Tattered Gatsby


I began sewing strips of muslin that had paint marks on it from wiping my brush while painting, and I was going to just use random stitches and make some pretty little flag flappers to hang outside like Lynn does lynnehoppe.blogspot.com  does for her beloved trees!  But I began seeing dresses instead.  So I added bits of scraps, a piece of very old silk all tattered and torn, snippets of long ago crochet that someone started and never finished.  Small pieces of old doll dresses, the more worn and tattered the better!  These Daisy Buchannen like (F.Scott Fitzgerald) gowns emerged, and that’s why Tattered Gatsby seemed like a good name.   This is pure relaxation stitching – no rules!  No straight lines, or hemmed finishes!  The sewing is crooked, sometimes irregular, and raggedy.   When I read F.Scott Fitzgerald The Great Gatsby many years ago, I imagined all the beautiful gowns that Daisy would wear, and although the story was great, it was the fashion that stuck in my mind.

“Pink,” with a little brass butterfly and a pink pearl, a very tattered dolls pink petticoat, and a corner from an old beautifully made handkerchief with an appliqued heart in the center.  Hanging on a 4- inch hanger, measuring about 9-inches from the shoulder – can’t you imagine Daisey on a spring-time picnic?
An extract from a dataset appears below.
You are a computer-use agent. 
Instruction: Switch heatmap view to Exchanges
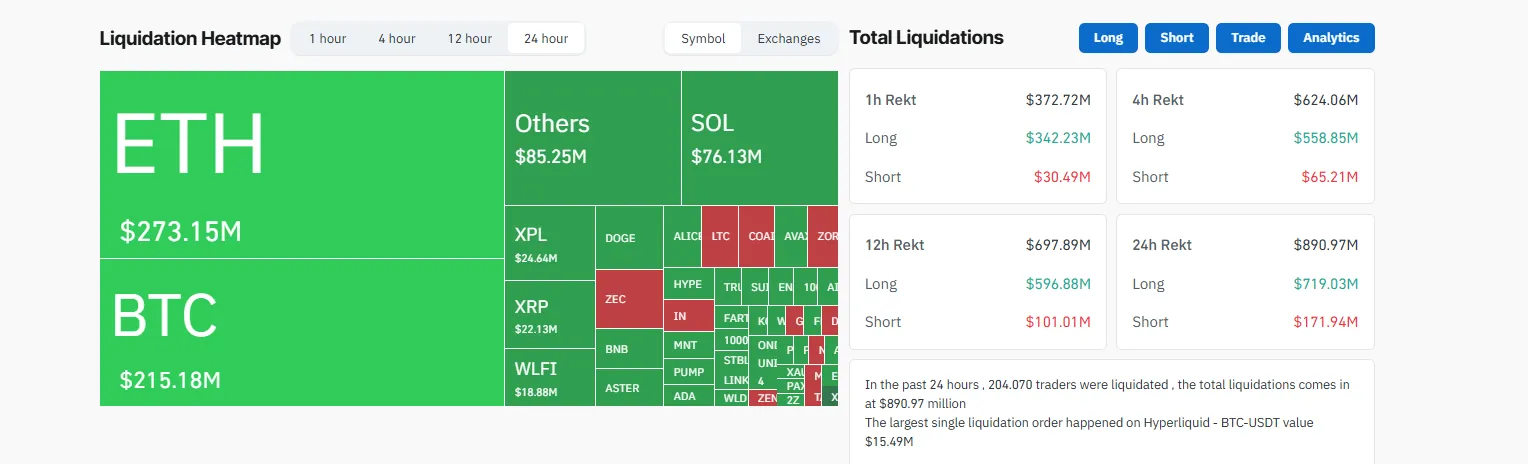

“Glamour,” as in a small spell to bewitch.  I’ve added a piece of twine and a silver face-shaped charm making it look like a long Repunzel type braid fastened off with a silver flower.  A small piece of kimono silk for the top,purchased from mantofev.com ,  and a sparkly scrap at the bottom in gray and purple purchased from Patty at ramblingrose.typepad.com, and blanket stitched in rose-pink embroidery thread.

I haven’t named this one yet – still have some finishing touches to add.  The flounced skirt at the bottom is a piece from a white silk scarf that is so old and tattered Daisey might have owned it herself!  More silk flounce at the yoke.  A brass masquerade mask with a dangling pearl against a hand sewn silk rosette from the ancient scarf.  What is interesting to me is that I have had all these little worn out fragments, some of them for years, and never knew what I was going to do with them.  I think, as artists, we are often compelled to save the oddest things.  Things that a less eccentric person would ever consider saving, or collecting in the first place!  The thing is, as artists, we know we will find a use for it someday.

I thought some might want to know what the backs look like.  I’ve finished off two of them with walnut-ink stained muslin.  I don’t think I’ve finished the one on the left yet, so I haven’t finished the back.  I like the weight the muslin backing gives to these projects – although the unfinished back is kind of interesting too.


One response »

  1. You ought to submit this to Somerset Studio magazine. It is exactly the sort of art work and story that they like to publish. These turned out amazing, I love them. I love how you have used those long hoarded bits and pieces, they came together in such a sweet fashion here. I remember your mentioning that you found the little hangers last summer. These are so cute and shabby chic! Are you going to try selling them?